- [Okunacak yazı]

İŞİMDEN NEDEN VE NASIL AYRILDIM
Selam millet!
Yazacaklarım malesef ki laylaylom şeyler değil. Yani her zamanki seda yazısı değil, o yüzden baştan uyarayım. Ve işten ayrılmamla ilgili tüm detayı anlatmayacağım. Sadece size yardımcı olabileceğini düşündüğüm 1-2 noktadan bahsedeceğim.
Biliyorsunuz 20 gün falan önce işimden ayrıldım. 3 senedir gerçekten özveriyle ve sanki kendi işimmiş gibi çalıştığım bir yerdi. Öyle ki sabahları bazen eşimden dolayı 5-10 dakika geç kaldığımda (eşim bırakıyordu beni işe sabahları) delirirdim, onunla tartışırdım beni geç bırakıyorsun diye. Çalıştığım süre boyunca şirkette neler yapmadım ki... İngilizce çeviriler, tercümanlık, CBS (coğrafi bilgi sistemi) çalışmaları, proje (ki asıl iş tanımım buydu), kesin hesap, ayak işleri neler neler... Her verilen işi hayır demeden yapan bi insandım. Hep öyleyimdir yani bana bişey veriliyorsa yaparım çünkü çalışmayı gerçekten seviyorum (bu bıdı bıdı değil, gerçekten seviyorum). Bu kendi mesleğimle alakası olmayan şeylerle uğraşırken sinir krizleri geçirmiyo muydum? Tabi ki geçiriyordum ama bir şekilde kafamdan atıyordum. Çünkü birlikte çalıştığım insanları seviyordum. Yani özetlersem, güzel zaman geçirdiğimi düşünüyordum.
Sonra geçen yaz işler biraz değişmeye başladı. Her zaman gününde yatan maaşlarımız bi ay yatmadı gününde. Olabilir falan derken ay ilerledi ama ödenen eden yok. Gidip muhasebeyle konuştuğumda (kimse çıkıp da bir açıklama yapmadı ben sorana kadar) şirketin biraz sıkıntıda olduğu, maaşımızın belki böyle aksamalarla, parça parça ödenebileceğini söylediler. Olabilir falan dedim. Ama o günden sonra bugüne dek maaşlarımızı babasından para isteyen çocuk gibi hep isteye isteye aldık. Ve ben son mart ayından beridir falan da hiç maaş almadım ufak bir avans hariç. Ve son bir kaç aydır da şirket içinde çok farklı sıkıntılar oldu. İşe girdiğimden beridir de bizler için (şirket çalışanları) çok da iyi olmayan şeylere de göz yummak durumunda kaldık. Bunları anlatamıyorum. İşte böyle bir durumdaydı artık şirket.

- [Görev 1]
İşten ayrılma yazısında yazarın şirkette yaptığını saydığı işlerin hepsini sıralayın.
- [Görev 2]
İşten ayrılma yazısında "İŞİMDEN NEDEN VE" ile başlayıp "1-2 noktadan bahsedeceğim." ile biten kısmın tamamını olduğu gibi tekrarlayın.
- [Görev 3]
İşten ayrılma yazısındaki "Her verilen işi hayır demeden yapan bi insandım." cümlesini İngilizceye çevirin.
Veriler işten ayrılma yazısıyla ilgili değildir.

- [Veri kesiti]
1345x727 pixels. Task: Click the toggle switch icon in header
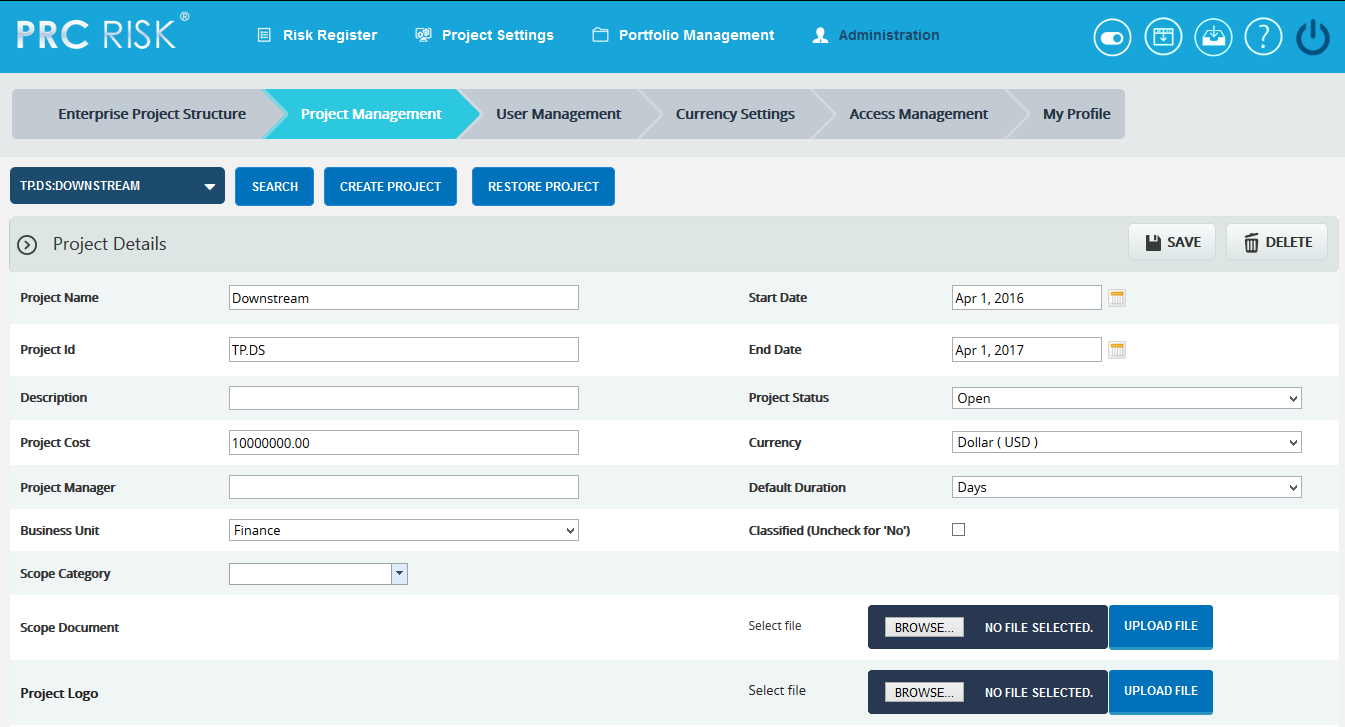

- [Cevap 1]
İngilizce çeviriler, tercümanlık, CBS (coğrafi bilgi sistemi) çalışmaları, proje, kesin hesap, ayak işleri

- [Cevap 2]
İŞİMDEN NEDEN VE NASIL AYRILDIM
Selam millet!
Yazacaklarım malesef ki laylaylom şeyler değil. Yani her zamanki seda yazısı değil, o yüzden baştan uyarayım. Ve işten ayrılmamla ilgili tüm detayı anlatmayacağım. Sadece size yardımcı olabileceğini düşündüğüm 1-2 noktadan bahsedeceğim.

- [Cevap 3]
I was someone who did every task given to me without saying no.